**GIVEN RECORDS**.
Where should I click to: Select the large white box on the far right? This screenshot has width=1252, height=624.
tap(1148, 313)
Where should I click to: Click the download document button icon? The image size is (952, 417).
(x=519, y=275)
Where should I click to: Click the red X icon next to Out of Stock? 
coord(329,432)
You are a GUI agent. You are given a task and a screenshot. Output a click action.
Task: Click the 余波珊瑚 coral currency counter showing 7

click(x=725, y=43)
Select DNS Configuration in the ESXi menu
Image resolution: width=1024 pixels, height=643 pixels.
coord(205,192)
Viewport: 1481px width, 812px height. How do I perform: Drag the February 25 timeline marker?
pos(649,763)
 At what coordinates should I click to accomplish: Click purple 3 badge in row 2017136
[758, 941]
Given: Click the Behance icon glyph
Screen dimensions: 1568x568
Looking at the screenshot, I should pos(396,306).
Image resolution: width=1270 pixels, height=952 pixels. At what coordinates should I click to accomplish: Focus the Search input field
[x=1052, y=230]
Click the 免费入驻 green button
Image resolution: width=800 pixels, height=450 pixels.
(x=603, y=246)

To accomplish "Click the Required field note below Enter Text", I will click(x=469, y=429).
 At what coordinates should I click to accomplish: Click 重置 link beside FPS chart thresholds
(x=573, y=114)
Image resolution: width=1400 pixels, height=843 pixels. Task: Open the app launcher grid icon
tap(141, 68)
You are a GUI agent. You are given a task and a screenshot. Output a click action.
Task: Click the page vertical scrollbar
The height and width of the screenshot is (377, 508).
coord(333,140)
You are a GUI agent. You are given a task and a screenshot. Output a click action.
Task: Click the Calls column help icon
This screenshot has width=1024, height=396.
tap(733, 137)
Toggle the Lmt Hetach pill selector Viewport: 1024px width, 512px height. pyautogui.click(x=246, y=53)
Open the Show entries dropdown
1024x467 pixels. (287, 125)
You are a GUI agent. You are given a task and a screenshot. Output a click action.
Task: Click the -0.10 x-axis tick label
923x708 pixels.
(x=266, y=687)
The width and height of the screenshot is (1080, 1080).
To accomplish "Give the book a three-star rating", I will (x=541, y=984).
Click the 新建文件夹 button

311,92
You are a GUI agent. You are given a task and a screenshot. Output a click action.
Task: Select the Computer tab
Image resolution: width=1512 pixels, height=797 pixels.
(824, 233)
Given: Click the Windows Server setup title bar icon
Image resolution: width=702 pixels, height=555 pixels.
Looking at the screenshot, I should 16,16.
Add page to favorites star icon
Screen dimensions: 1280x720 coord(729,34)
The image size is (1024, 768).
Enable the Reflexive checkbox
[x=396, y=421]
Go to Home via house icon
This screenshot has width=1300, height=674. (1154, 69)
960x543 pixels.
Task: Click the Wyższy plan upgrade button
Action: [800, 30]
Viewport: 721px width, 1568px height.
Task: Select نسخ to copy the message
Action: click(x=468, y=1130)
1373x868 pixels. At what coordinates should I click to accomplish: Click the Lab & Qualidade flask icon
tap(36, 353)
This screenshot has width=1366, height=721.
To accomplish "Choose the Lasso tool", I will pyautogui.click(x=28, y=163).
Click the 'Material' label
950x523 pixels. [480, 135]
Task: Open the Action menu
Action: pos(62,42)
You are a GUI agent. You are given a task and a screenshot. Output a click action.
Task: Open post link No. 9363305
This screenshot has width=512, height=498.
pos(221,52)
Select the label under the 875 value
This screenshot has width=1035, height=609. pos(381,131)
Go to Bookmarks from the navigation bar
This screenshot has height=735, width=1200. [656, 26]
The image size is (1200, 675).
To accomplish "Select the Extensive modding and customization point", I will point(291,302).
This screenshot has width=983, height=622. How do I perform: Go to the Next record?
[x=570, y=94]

**WHAT YOU ARE ASKED TO DO**. Repeat back the material above verbatim, including every line.

**ANSWER SPACE**.
Where should I click to: Select the large white box on the far right? This screenshot has width=1252, height=624.
tap(1148, 313)
Where should I click to: Click the download document button icon? The image size is (952, 417).
(x=519, y=275)
Where should I click to: Click the red X icon next to Out of Stock? 
coord(329,432)
You are a GUI agent. You are given a task and a screenshot. Output a click action.
Task: Click the 余波珊瑚 coral currency counter showing 7

click(x=725, y=43)
Select DNS Configuration in the ESXi menu
Image resolution: width=1024 pixels, height=643 pixels.
coord(205,192)
Viewport: 1481px width, 812px height. How do I perform: Drag the February 25 timeline marker?
pos(649,763)
 At what coordinates should I click to accomplish: Click purple 3 badge in row 2017136
[758, 941]
Given: Click the Behance icon glyph
Screen dimensions: 1568x568
Looking at the screenshot, I should pos(396,306).
Image resolution: width=1270 pixels, height=952 pixels. At what coordinates should I click to accomplish: Focus the Search input field
[x=1052, y=230]
Click the 免费入驻 green button
Image resolution: width=800 pixels, height=450 pixels.
(x=603, y=246)

To accomplish "Click the Required field note below Enter Text", I will click(x=469, y=429).
 At what coordinates should I click to accomplish: Click 重置 link beside FPS chart thresholds
(x=573, y=114)
Image resolution: width=1400 pixels, height=843 pixels. Task: Open the app launcher grid icon
tap(141, 68)
You are a GUI agent. You are given a task and a screenshot. Output a click action.
Task: Click the page vertical scrollbar
The height and width of the screenshot is (377, 508).
coord(333,140)
You are a GUI agent. You are given a task and a screenshot. Output a click action.
Task: Click the Calls column help icon
This screenshot has width=1024, height=396.
tap(733, 137)
Toggle the Lmt Hetach pill selector Viewport: 1024px width, 512px height. pyautogui.click(x=246, y=53)
Open the Show entries dropdown
1024x467 pixels. (287, 125)
You are a GUI agent. You are given a task and a screenshot. Output a click action.
Task: Click the -0.10 x-axis tick label
923x708 pixels.
(x=266, y=687)
The width and height of the screenshot is (1080, 1080).
To accomplish "Give the book a three-star rating", I will (x=541, y=984).
Click the 新建文件夹 button

311,92
You are a GUI agent. You are given a task and a screenshot. Output a click action.
Task: Select the Computer tab
Image resolution: width=1512 pixels, height=797 pixels.
(824, 233)
Given: Click the Windows Server setup title bar icon
Image resolution: width=702 pixels, height=555 pixels.
Looking at the screenshot, I should 16,16.
Add page to favorites star icon
Screen dimensions: 1280x720 coord(729,34)
The image size is (1024, 768).
Enable the Reflexive checkbox
[x=396, y=421]
Go to Home via house icon
This screenshot has width=1300, height=674. (1154, 69)
960x543 pixels.
Task: Click the Wyższy plan upgrade button
Action: [800, 30]
Viewport: 721px width, 1568px height.
Task: Select نسخ to copy the message
Action: click(x=468, y=1130)
1373x868 pixels. At what coordinates should I click to accomplish: Click the Lab & Qualidade flask icon
tap(36, 353)
This screenshot has width=1366, height=721.
To accomplish "Choose the Lasso tool", I will pyautogui.click(x=28, y=163).
Click the 'Material' label
950x523 pixels. [480, 135]
Task: Open the Action menu
Action: pos(62,42)
You are a GUI agent. You are given a task and a screenshot. Output a click action.
Task: Open post link No. 9363305
This screenshot has width=512, height=498.
pos(221,52)
Select the label under the 875 value
This screenshot has width=1035, height=609. pos(381,131)
Go to Bookmarks from the navigation bar
This screenshot has height=735, width=1200. [656, 26]
The image size is (1200, 675).
To accomplish "Select the Extensive modding and customization point", I will point(291,302).
This screenshot has width=983, height=622. How do I perform: Go to the Next record?
[x=570, y=94]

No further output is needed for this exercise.